Obesity costing Americans $3.87 billion per year in gas
It’s no revelation that Americans are fat. Not surprisingly, its obesity epidemic comes with numerous side effects. Aside from the typically mentioned health risks like diabetes, heart disease, hypertension and stroke, there are also economic ramifications associated with America’s expanding waistlines. A new Atlantic article has examined an often overlooked by product of obesity: gasoline consumption. As might be expected, obese drivers use more gas. America’s current obesity rates translate to roughly one billion gallons more gas today than as in 1960, when the citizenry was more trim and healthy. The United States uses an additional 39 million gallons of fuel annually for each additional pound of passenger weight.
The results are based on a 2006 study on obesity rates and driving habits in the US. In 2006, over a quarter of the population in 21 states were obese. Since then, the percentages have increased to 35 states. In fact, more than one third of the population is considered obese in 12 states.
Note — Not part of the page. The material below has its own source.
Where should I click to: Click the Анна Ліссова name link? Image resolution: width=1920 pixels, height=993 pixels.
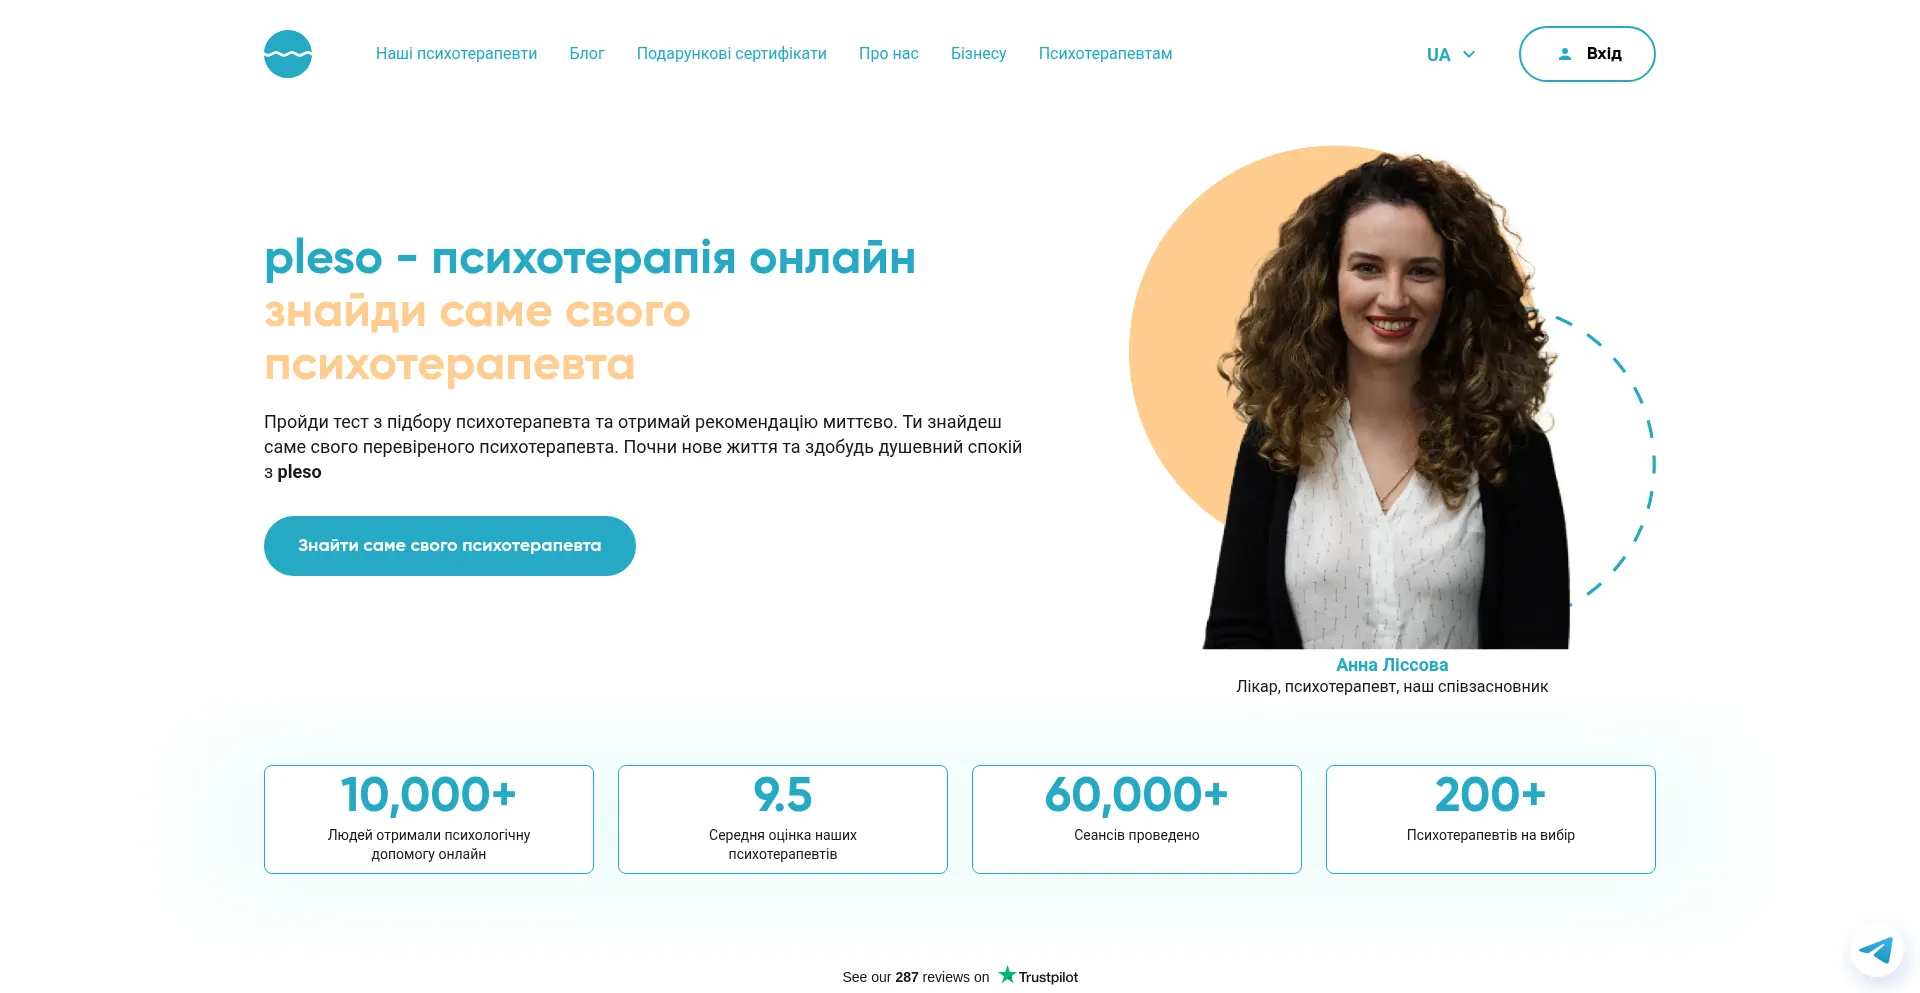click(1392, 665)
Though the 2006 obesity/driving study is the most recent of its kind, it is likely that Americans are wasting even more than a billion gallons in gas due to its increasing obesity statistics.
A 2012 study conducted [email protected] recently concluded that commute time is partly responsible for increasing obesity rates in the US. Specifically, every 10 minutes of commute time not only raises obesity risks, but also high cholesterol and neck/back pain. Additionally, car dependency has been on a steady increase in recent years, which does not bode well for drivers looking to shed some pounds.
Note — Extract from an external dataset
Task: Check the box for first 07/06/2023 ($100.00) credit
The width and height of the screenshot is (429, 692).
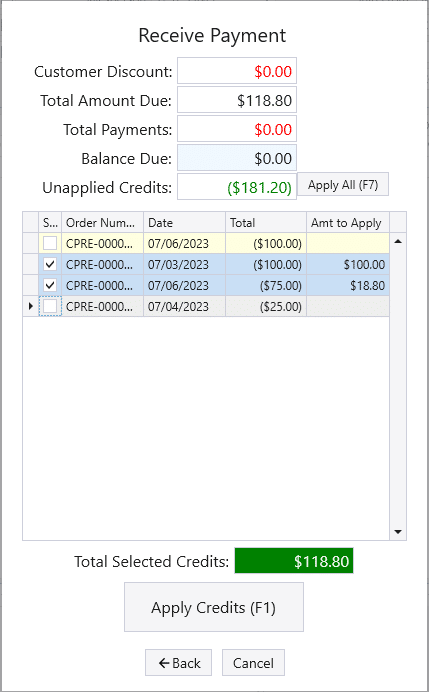Action: (x=50, y=243)

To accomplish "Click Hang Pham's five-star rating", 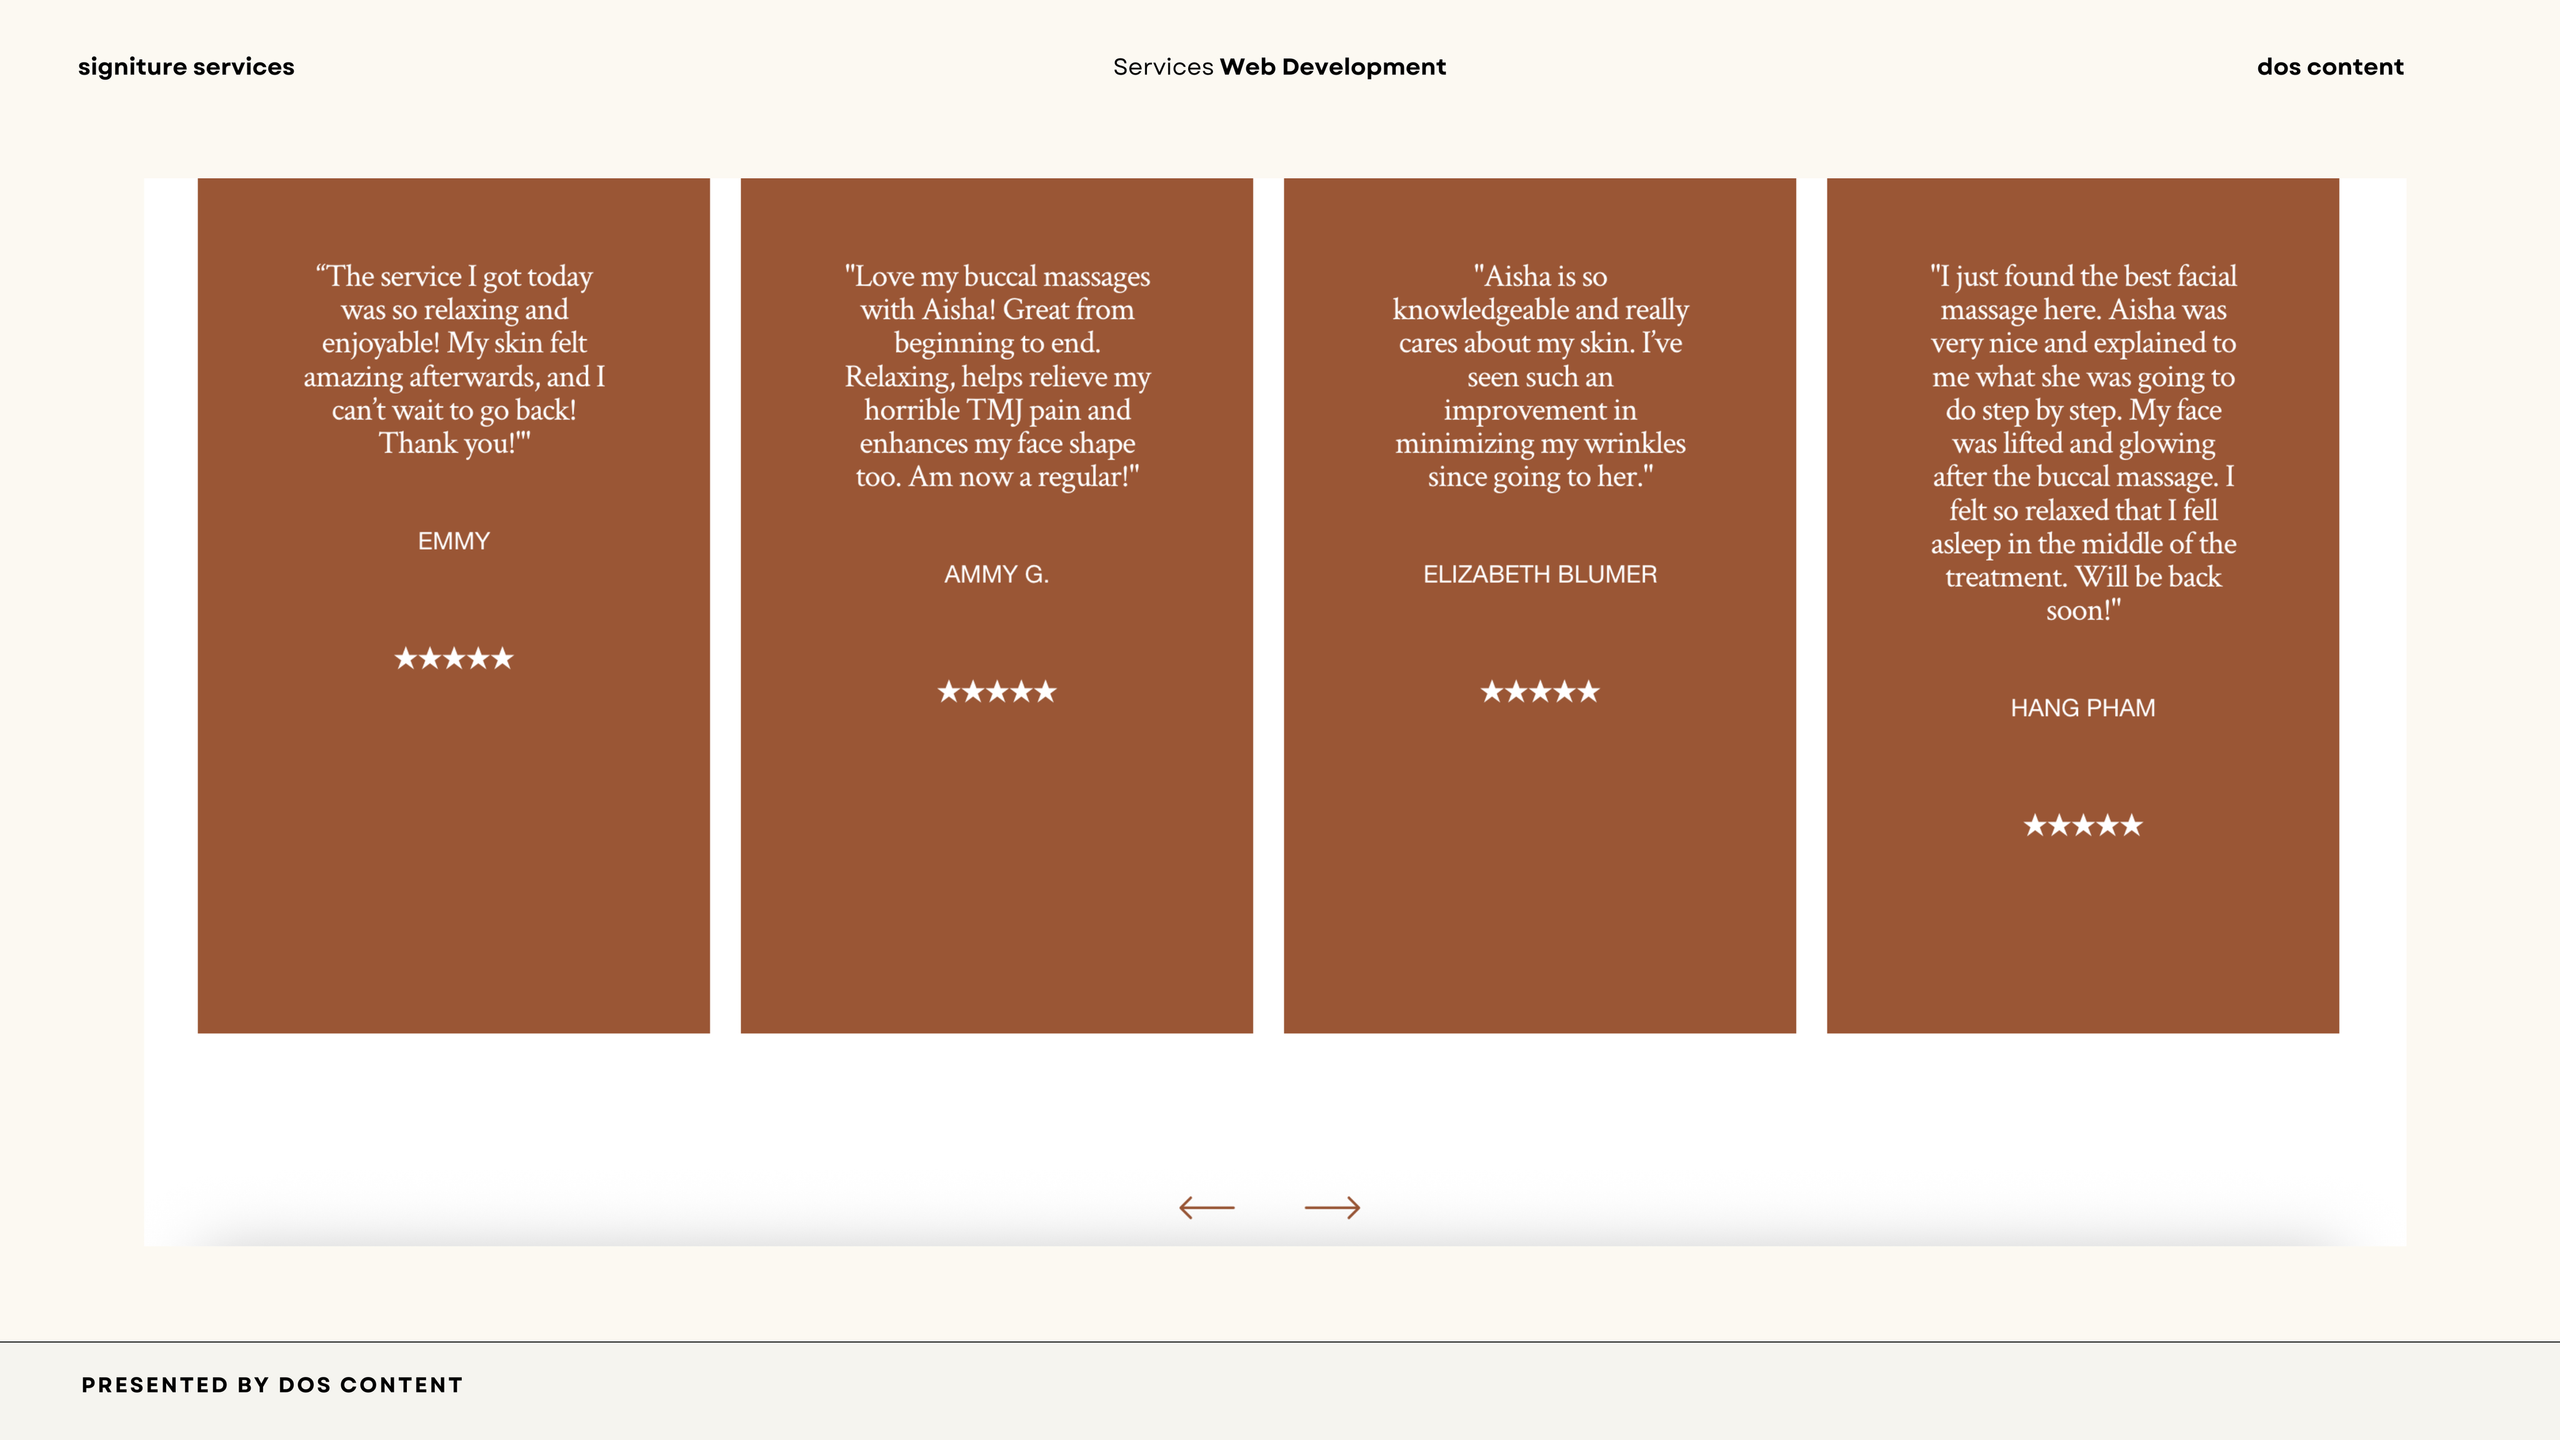I will point(2082,825).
For those interested, the most obese states are Mississippi, Alabama, West Virginia, Tennessee, and Louisiana, respectively. So what is the leanest state in the United States? Well, that would be the fit people in Colorado. Unfortunately, over 18 percent of Colorado citizens are still considered obese.
Based on current gas prices, obesity is costing Americans an additional $3.87 billion at the pump each year.